Many everyday materials retain some kind of memory of their past—for example, rubber can 'remember' how far it has been squeezed or stretched in the past. ... The research team used common materials, such as steel springs and bars, to create three mechanical computers. The first could count how many times it was pulled back and forth. A second distinguishes whether it has been pushed an odd or even number of times. The third can remember if a medium or large amount of force was applied.
Key findings from the research include:
- Mechanical computers can perform simple computations without a computer chip or power source.
- Mechanical computers are able to harvest their power from physical force, rather than electricity.
- Proof of design that mechanical computers could be a viable alternative to conventional computers in harsh settings - such as extreme temperatures or exposure to corrosive chemicals - when only simple computations are needed.

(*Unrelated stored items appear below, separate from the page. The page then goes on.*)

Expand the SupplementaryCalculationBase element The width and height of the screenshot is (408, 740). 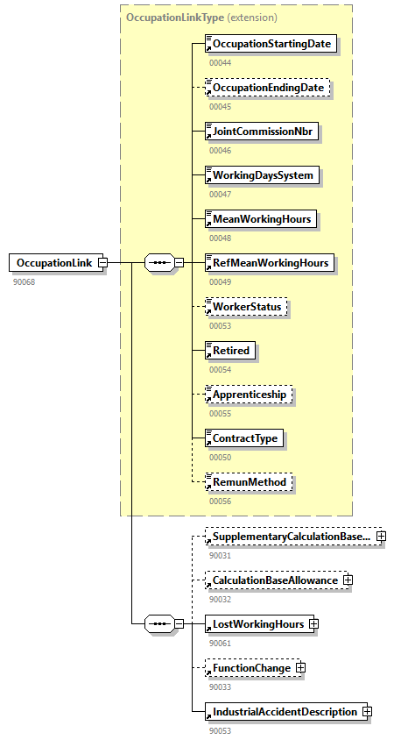coord(381,537)
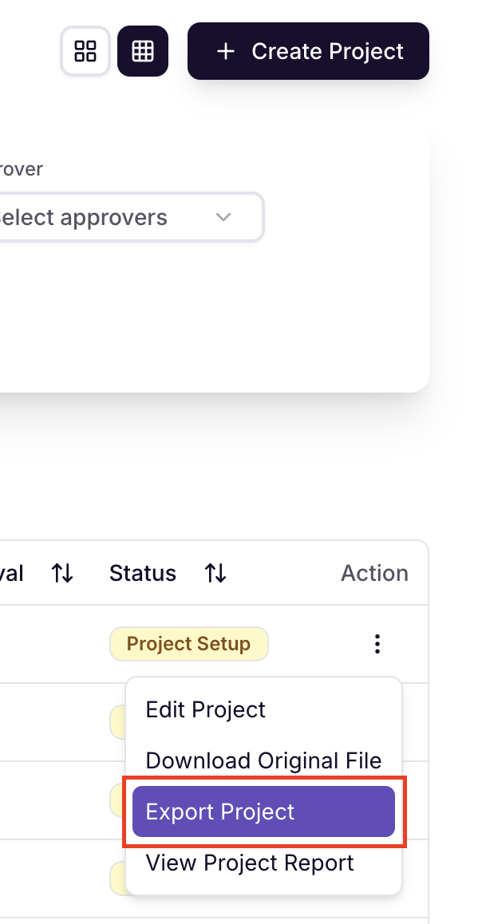Click the Project Setup status badge

click(x=188, y=643)
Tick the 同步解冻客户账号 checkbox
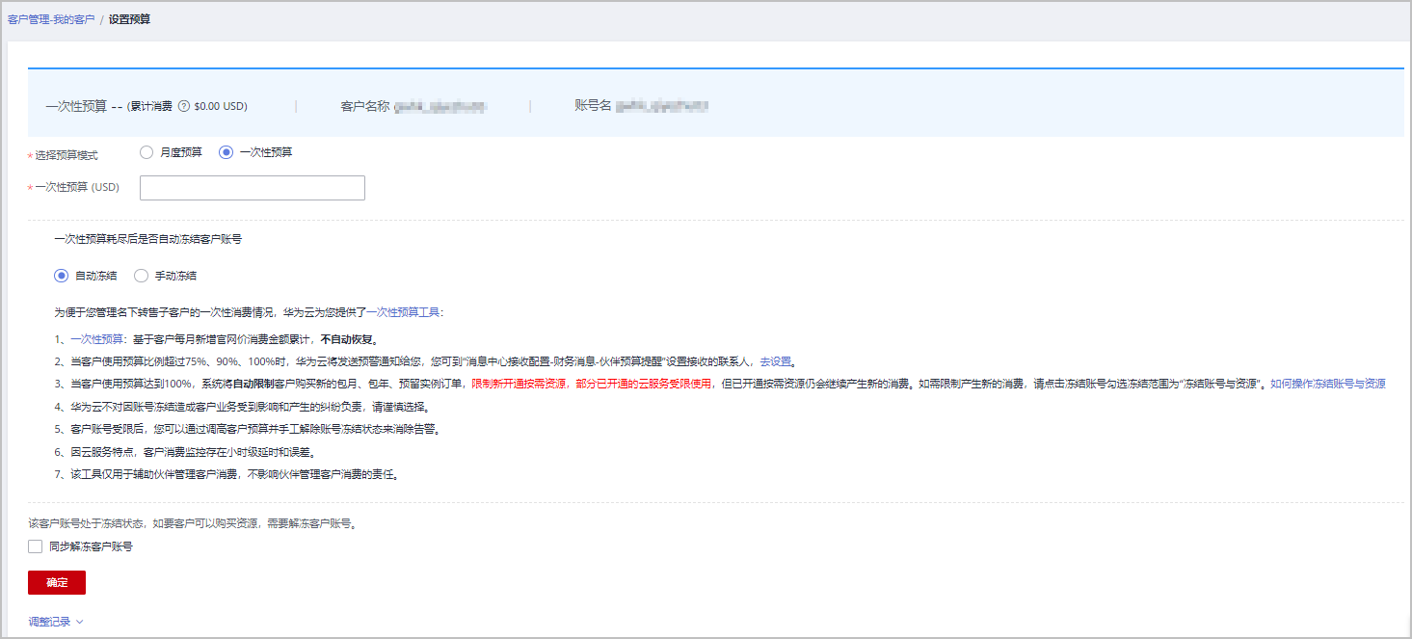Screen dimensions: 1412x639 (36, 546)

via St. Olaf College and Syracuse University: Joseph D. Paulsen, Mechanical hysterons with tunable interactions of general sign, Nature Communications (2026). DOI: 10.1038/s41467-026-70913-2
Post Script
LEGO® SMART Play™ System - Official LEGO® Shop US
"Everything will be a computer" has now hit the shelves (circa Jan 2026). Granted this is not what we're seeing in the 'ubiquitous computing' scene, but it's what it represents, because it's a consumer product application of the idea, and you can't get more widespread average person consumer adoption than a lego brick.